**Отрывок**.
Хотя настоящей моей прародиной был Дальний Восток, бесчисленные пёстрые образы которого, выступая рядом с отцовской пушкинианой, также начинали уже влиять на мою неоперённую личность. Но заявляли они о себе то во всеуслышание, то… тихо-тихо, потому что не пришло ещё тогда для меня время Страны прибоя. До неё ещё дойдет разговор в последующих главах. Однако уже сейчас мне любопытно отмечать наш фамильный путь, пролегавший от Крайнего Востока до Крайнего Запада!
Сознавать себя я начала в Москве, где, как это ни странно (и тут начинается уже какая-то иная «география»!), я как будто стремилась вспомнить о предшествовавшем небытии! Оглянёшься назад, так дальше не легче! Как сейчас помню, меня в детской-спальне оставляли на ночь одну. И тогда мне в голову начинали приходить вопросы, по-видимому, философской важности. Например: была ли я давно? Была ли я… много, много, много раньше? И где находится это «раньше»? И… разве могла быть где-нибудь такая беспредельность, в которой не было ни моих мыслей, ни меня самой? От этих, всегда врасплох застававших меня, вопросов становилось не по себе. Хорошо ещё, что взрослые, уходя, оставляли включённым свет! (Вероятно, без света я вообще не засыпала.) Хорошо, что иногда на соседней койке ночевала сестра. Хорошо, что по стенам у нас всегда были развешаны, в основном выбранные мамой, картины; они уводили мысль от непонятной предмировой «пустоты» с её грозной беспредметностью. Тем меньше теперь понимаю: каким же образом я успела тогда добыть для себя чувство пустой стены? Разве что — мы не обжились ещё на новом месте и картины не сразу свои места заняли? Или я не вдруг их заприметила? Или — по малости лет — воспринимала их как бессмысленное нагромождение пятен?

**Исходные данные**.
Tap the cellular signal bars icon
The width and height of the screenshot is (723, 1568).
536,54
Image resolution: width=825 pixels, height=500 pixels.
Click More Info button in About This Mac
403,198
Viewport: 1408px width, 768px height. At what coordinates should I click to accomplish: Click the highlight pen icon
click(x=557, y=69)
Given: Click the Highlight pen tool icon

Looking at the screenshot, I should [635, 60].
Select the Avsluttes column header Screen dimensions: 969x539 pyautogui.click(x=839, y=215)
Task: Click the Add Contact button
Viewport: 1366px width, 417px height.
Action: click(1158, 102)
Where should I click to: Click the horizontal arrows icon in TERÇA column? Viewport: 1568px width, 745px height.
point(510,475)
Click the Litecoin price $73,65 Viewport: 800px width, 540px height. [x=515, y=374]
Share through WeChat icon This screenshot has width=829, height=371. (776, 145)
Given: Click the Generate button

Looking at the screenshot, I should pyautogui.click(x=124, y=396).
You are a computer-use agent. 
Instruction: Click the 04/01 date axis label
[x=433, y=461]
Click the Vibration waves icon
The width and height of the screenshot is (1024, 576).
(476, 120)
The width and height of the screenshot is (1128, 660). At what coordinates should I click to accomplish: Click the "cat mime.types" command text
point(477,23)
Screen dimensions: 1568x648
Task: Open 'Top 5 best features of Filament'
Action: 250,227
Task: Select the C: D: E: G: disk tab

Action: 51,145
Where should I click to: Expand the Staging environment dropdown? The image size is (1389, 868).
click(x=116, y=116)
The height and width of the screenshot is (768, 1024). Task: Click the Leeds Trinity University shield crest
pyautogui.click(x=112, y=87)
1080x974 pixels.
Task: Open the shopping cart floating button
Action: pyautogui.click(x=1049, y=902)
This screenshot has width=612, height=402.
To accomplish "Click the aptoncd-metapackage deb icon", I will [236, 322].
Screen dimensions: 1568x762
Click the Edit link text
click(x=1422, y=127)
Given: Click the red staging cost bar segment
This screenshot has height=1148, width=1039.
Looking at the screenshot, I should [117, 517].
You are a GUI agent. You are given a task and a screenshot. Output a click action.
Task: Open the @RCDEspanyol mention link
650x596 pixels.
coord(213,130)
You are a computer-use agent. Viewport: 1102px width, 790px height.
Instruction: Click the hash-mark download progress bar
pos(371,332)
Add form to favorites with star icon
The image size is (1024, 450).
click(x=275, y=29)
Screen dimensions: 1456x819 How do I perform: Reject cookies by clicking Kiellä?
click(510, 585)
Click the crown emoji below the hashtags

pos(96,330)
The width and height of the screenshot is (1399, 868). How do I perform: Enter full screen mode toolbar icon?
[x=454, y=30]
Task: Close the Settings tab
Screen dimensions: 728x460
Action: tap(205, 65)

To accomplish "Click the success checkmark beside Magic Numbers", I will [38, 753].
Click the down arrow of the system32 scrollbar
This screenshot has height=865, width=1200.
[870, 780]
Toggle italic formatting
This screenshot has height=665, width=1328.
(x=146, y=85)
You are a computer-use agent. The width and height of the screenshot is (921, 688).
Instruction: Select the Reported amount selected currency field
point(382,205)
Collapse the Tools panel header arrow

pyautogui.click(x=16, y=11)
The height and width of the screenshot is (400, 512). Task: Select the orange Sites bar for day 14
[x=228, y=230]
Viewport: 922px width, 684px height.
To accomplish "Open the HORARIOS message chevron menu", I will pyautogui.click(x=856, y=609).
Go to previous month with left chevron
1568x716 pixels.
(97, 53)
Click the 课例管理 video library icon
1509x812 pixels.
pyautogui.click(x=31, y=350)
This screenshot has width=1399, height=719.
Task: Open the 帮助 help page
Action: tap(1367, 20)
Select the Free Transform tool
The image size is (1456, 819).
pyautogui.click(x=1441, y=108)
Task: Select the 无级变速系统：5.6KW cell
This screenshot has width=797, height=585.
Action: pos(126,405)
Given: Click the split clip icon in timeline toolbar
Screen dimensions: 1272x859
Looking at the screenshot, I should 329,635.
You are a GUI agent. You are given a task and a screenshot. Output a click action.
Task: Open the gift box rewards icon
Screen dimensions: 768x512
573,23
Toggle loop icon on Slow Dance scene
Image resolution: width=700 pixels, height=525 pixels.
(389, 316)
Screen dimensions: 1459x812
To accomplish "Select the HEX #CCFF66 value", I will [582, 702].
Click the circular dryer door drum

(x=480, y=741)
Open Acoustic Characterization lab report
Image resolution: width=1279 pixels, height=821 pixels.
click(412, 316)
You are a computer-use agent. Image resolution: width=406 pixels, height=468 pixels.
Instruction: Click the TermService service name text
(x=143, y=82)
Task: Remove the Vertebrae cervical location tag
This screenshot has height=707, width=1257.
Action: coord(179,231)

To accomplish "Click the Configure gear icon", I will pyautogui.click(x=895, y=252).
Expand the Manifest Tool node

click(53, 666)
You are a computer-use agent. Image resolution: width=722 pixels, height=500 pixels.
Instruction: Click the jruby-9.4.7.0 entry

**Задание 1**. Кто в основном выбирал картины, развешанные по стенам, если верить отрывку воспоминаний?
**Задание 2**. Перепишите из отрывка воспоминаний всё, что идёт начиная со слов «Хотя настоящей моей» и до слов «до Крайнего Запада!» включительно.
**Задание 3**. Напишите, что идёт дальше в отрывке воспоминаний о детстве после его последнего предложения.

**Ответ 1**. В основном их выбирала мама.

**Ответ 2**.
Хотя настоящей моей прародиной был Дальний Восток, бесчисленные пёстрые образы которого, выступая рядом с отцовской пушкинианой, также начинали уже влиять на мою неоперённую личность. Но заявляли они о себе то во всеуслышание, то… тихо-тихо, потому что не пришло ещё тогда для меня время Страны прибоя. До неё ещё дойдет разговор в последующих главах. Однако уже сейчас мне любопытно отмечать наш фамильный путь, пролегавший от Крайнего Востока до Крайнего Запада!

**Ответ 3**.
Ненадолго ещё вернусь к этому времени до-картин, к своей личной небольшой «вечности», к личному своему «белому безмолвию» (если воспользоваться выражением Джека Лондона). К «белому безмолвию», вдруг свалившемуся на дитя малое, неразумное! Но этот, самый беззащитный, период, это моё смутное время (или безвременье) — до первого освоения первых картин на стенах — мне долго вспоминать всё же не хочется. Задержусь лишь на том, как жадно я хваталась за первые образы бытия, на собственном горьком опыте успев понять, что всё самое страшное идет от бесформенного или неопределенного.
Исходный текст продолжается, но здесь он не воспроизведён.